Mas depois há dois que apenas se podiam bater fora dele. No bate-boca.

A vida de treinador é dura por tudo e mais alguma coisa. As horas que não passam no campo, a dar ordens aos jogadores, coordenar exercícios, ensinar e corrigir o que pensam estar errado, passam-nas a pensar no que poderão fazer para por a equipa a funcionar dentro dele. A pensar se o jogador X rende na posição Y, que coisas o futebolista A dá à equipa em vez do B. Depois, há as alturas em que deixam de pensar no campo para se focarem no que vão dizer aos jornalistas, em entrevistas e conferências de imprensa. É aí que Jorge Jesus e Rui Vitória se têm batido esta época, pelo meio dos três jogos — todos vencidos pelo Sporting, treinado pelo primeiro — em que as suas equipas já se defrontaram.

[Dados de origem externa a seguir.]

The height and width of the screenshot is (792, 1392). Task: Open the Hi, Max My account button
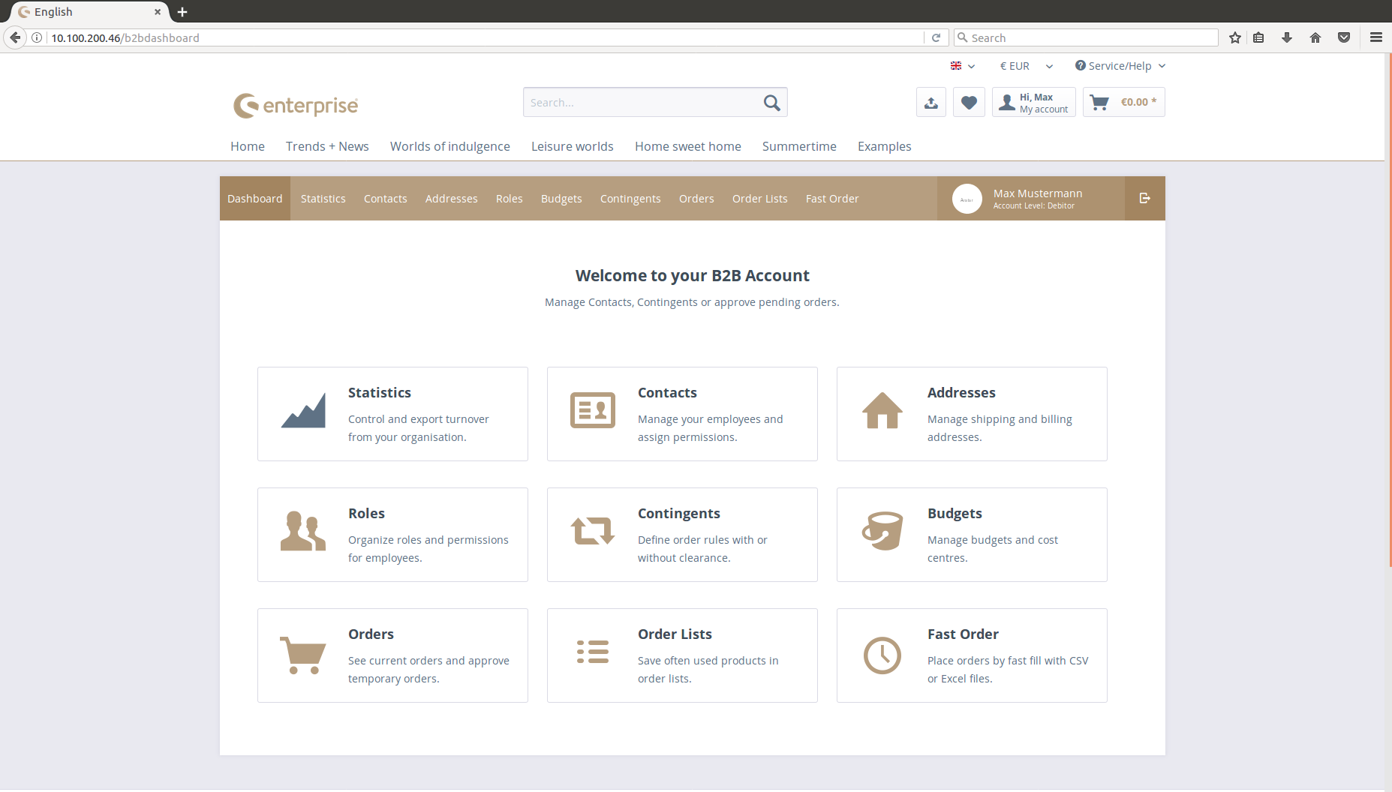pyautogui.click(x=1034, y=103)
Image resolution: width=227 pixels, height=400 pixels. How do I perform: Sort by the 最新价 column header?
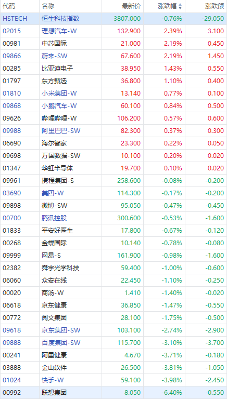[131, 6]
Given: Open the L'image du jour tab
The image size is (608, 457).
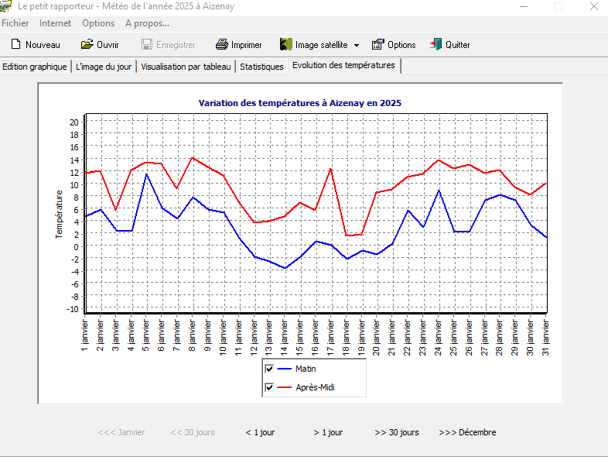Looking at the screenshot, I should (x=104, y=67).

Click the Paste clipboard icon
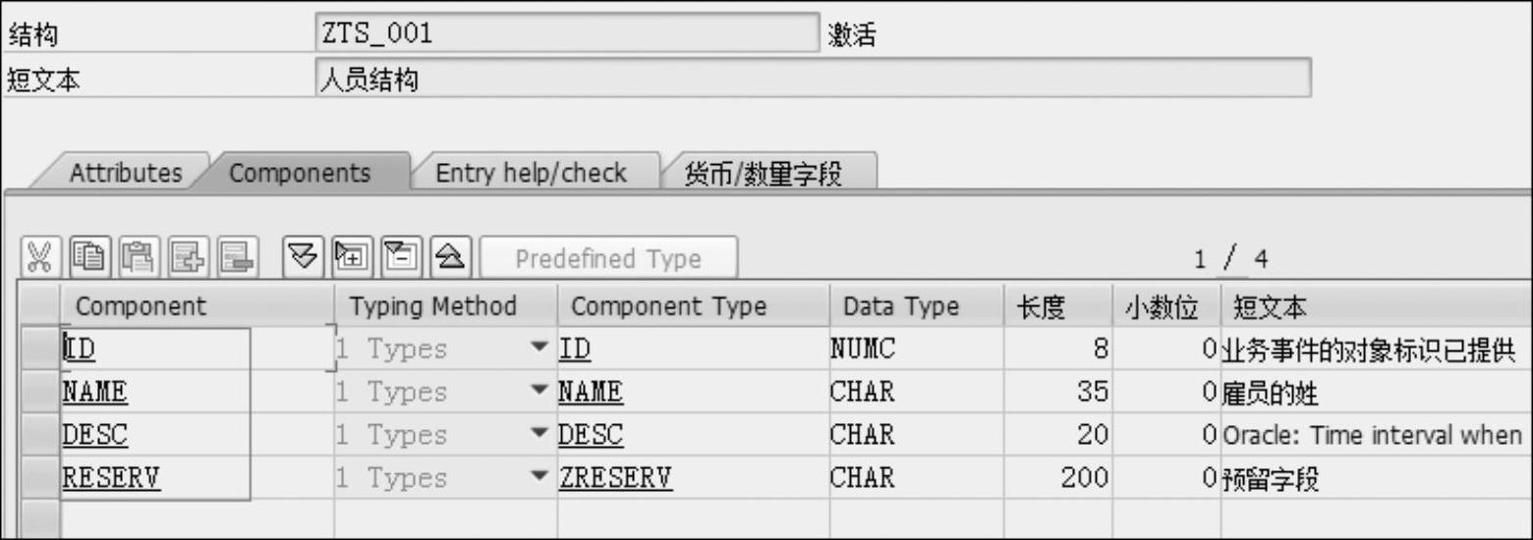coord(138,258)
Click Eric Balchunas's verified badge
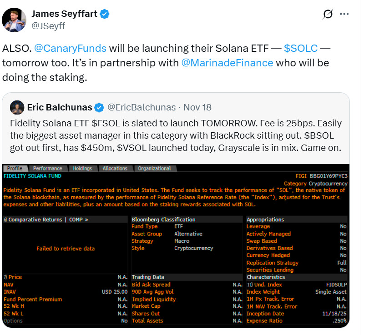Screen dimensions: 369x335 (x=99, y=108)
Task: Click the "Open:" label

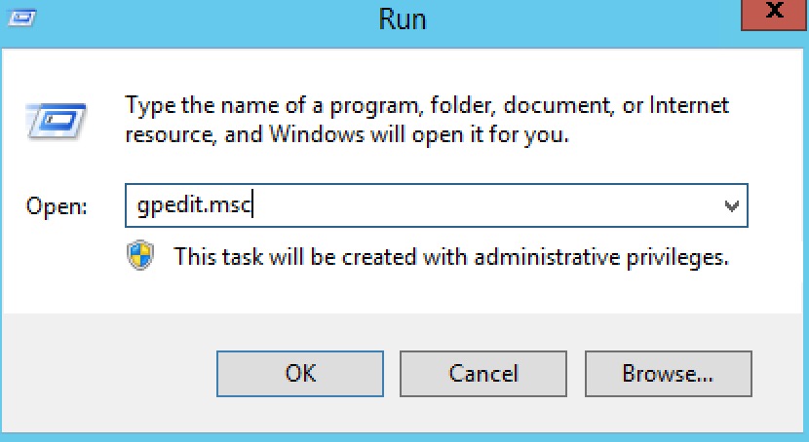Action: pos(57,207)
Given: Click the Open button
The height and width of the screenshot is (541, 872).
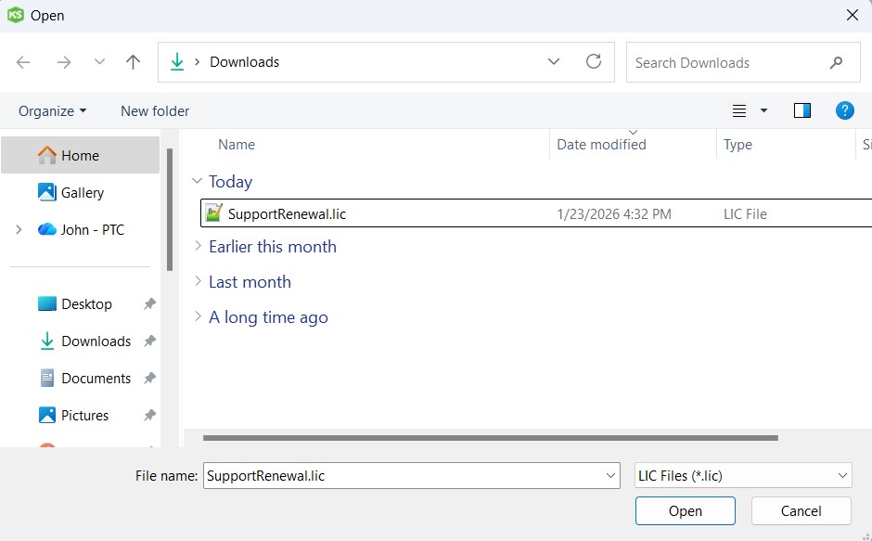Looking at the screenshot, I should pos(685,510).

O treinador do Benfica até foi resistindo à sedução desta lengalenga. Foi ouvindo sem responder. Escutou Jesus a dizer, antes da Super Taça, que ele, Rui Vitória, mandava numa equipa cheia de ideias alheias e cujo cérebro era ele, JJ. Não respondeu. Soube que o técnico do Sporting enviara SMS aos jogadores encarnados, antes do jogo. Não respondeu. E ainda viu Jorge a juntar o dedo indicador com o polegar, depois de vencer por 3-0 na Luz, enquanto dizia que, se quisesse, “era fácil” pô-lo “desse tamanhinho”. Continuou sem responder, ou melhor, sem atacar o próximo como o próximo o atacava a ele. Apenas o fez em janeiro, minutos após sair da Taça de Portugal (2-1), no prolongamento: “Ser bom não é ser bonzinho. Já são três vezes que o Benfica é prejudicado em penáltis que são claros. Já chega. É a tática do barulho e eu não quero ser comido de cebolada. O Benfica merece respeito”.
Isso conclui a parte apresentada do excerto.